DR10627 targets GLP-1 (glucagon-like peptide-1), GIP (glucose-dependent insulinotropic polypeptide), and GCG (glucagon), which are key regulators of energy metabolism in the body. Based on high-throughput sequence optimization and screening, DR10627 is a peptide with triple-target agonist activity for the GLP-1 receptor (GLP-1R), GIP receptor (GIPR), and GCG receptor (GCGR). It further covalently conjugated with a long-chain fatty acid to bind serum albumin, with the aim of prolonging the in vivo half-life, reducing dosing frequency, and improving patient compliance. The three targets of DR10627 work synergistically: GLP-1 promotes insulin secretion, suppresses appetite, and delays gastric emptying; GIP synergizes in lowering blood glucose and may improve fat metabolism while reducing gastrointestinal side effects associated with GLP-1; GCG further enhances the regulatory effect by increasing energy expenditure (thermogenesis) and promoting hepatic lipolysis. In preclinical animal studies, DR10627 demonstrated extremely significant blood glucose control and weight loss effects, superior to some dual-target controls. The intended clinical indications for DR10627 are obesity and diabetes. It received approval for clinical trials in January 2022. The Phase I clinical study has been completed, preliminarily verifying human safety and pharmacokinetic characteristics.

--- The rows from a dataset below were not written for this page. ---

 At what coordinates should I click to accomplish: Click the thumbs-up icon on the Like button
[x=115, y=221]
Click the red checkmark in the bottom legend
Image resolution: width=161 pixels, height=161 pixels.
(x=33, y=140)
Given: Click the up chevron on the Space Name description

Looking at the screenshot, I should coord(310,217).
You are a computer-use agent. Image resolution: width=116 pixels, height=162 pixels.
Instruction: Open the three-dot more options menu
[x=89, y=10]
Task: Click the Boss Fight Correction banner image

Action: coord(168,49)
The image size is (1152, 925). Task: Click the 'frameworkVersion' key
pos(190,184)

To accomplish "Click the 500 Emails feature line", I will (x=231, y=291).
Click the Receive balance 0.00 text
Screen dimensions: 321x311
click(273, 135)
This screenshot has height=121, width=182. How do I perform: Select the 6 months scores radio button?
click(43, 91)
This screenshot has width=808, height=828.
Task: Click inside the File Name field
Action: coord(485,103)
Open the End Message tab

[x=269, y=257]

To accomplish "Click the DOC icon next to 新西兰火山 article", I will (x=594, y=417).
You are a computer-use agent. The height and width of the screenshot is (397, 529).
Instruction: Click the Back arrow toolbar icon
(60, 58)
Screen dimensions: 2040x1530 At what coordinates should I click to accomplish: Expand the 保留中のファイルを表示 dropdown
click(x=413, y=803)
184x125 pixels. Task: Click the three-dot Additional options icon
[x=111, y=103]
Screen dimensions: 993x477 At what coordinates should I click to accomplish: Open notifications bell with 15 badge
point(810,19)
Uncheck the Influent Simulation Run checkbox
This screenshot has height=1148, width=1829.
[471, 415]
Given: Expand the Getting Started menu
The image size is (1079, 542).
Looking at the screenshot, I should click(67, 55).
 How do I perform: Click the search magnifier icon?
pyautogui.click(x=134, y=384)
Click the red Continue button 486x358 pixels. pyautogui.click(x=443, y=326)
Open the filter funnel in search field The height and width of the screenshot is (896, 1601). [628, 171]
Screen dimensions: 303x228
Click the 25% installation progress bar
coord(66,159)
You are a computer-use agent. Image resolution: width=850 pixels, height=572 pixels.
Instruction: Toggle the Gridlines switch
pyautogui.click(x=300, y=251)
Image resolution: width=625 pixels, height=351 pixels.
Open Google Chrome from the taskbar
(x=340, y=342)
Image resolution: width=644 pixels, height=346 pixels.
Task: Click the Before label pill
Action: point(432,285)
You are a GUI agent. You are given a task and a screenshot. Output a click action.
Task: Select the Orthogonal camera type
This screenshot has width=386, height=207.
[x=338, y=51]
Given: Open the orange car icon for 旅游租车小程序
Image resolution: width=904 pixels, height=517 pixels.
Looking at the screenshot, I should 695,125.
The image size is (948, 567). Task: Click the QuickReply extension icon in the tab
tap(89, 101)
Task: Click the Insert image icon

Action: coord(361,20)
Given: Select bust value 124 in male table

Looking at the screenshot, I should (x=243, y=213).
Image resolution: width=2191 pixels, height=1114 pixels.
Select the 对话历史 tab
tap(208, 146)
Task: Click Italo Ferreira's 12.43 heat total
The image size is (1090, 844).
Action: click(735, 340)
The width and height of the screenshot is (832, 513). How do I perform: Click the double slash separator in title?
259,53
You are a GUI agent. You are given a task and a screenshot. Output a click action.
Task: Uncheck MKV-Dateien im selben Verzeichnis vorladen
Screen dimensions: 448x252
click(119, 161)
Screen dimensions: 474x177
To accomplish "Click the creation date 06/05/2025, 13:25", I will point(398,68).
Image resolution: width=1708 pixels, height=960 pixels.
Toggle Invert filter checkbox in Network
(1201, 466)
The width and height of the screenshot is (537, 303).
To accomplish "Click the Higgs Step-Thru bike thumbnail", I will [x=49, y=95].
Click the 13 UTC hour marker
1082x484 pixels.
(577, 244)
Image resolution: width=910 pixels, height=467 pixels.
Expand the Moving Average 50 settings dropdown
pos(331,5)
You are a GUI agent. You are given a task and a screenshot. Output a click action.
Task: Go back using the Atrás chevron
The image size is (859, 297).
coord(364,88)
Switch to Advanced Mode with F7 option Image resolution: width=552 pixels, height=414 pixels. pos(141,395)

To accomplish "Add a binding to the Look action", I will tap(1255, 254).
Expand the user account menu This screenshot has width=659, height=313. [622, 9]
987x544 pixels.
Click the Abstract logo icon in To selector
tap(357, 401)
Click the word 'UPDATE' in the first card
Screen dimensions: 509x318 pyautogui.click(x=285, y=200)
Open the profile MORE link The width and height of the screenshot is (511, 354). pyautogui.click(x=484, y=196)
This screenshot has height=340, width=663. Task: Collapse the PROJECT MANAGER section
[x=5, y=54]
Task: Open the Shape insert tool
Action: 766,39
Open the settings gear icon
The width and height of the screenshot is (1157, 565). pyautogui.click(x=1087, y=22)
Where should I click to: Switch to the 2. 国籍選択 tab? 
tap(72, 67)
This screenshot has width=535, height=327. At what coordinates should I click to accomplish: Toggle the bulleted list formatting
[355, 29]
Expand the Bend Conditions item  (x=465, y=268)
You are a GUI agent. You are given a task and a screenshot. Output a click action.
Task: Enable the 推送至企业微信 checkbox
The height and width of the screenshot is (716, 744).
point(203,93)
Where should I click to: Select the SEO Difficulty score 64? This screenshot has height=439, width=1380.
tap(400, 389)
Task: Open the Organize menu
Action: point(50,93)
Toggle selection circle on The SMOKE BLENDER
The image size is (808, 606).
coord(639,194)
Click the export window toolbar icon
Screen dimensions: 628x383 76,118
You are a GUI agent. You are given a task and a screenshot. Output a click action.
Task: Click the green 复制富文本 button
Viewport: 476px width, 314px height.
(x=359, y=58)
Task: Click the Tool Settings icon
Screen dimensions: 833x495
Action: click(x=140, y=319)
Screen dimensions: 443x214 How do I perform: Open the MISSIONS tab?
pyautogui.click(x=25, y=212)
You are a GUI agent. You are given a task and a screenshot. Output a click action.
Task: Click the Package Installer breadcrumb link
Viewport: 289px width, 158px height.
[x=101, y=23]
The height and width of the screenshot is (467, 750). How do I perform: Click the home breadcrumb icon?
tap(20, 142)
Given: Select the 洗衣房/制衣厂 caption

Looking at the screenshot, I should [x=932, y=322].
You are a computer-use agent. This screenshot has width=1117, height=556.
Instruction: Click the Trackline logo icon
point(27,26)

DR10628 is developed based on high-throughput sequence optimization and screening, resulting in a peptide with dual-target agonist activity for both the GLP-1 receptor (GLP-1R) and the GIP receptor (GIPR). It further covalently conjugated with a long-chain fatty acid to bind serum albumin, with the aim of prolonging the in vivo half-life, reducing dosing frequency, and improving patient compliance. The dual targets of DR10628 work synergistically: GLP-1 promotes insulin secretion, suppresses appetite, and delays gastric emptying; GIP synergizes in lowering blood glucose and may improve fat metabolism while reducing gastrointestinal side effects associated with GLP-1. In preclinical animal studies, DR10628 demonstrated extremely significant effects in reducing blood glucose and body weight. The intended clinical indications for DR10628 are obesity, diabetes, and metabolic dysfunction-associated steatohepatitis (MASH). It received approval for clinical trials in April 2023. The Phase I clinical study has been completed, preliminarily completing the verification of human safety and pharmacokinetic characteristics.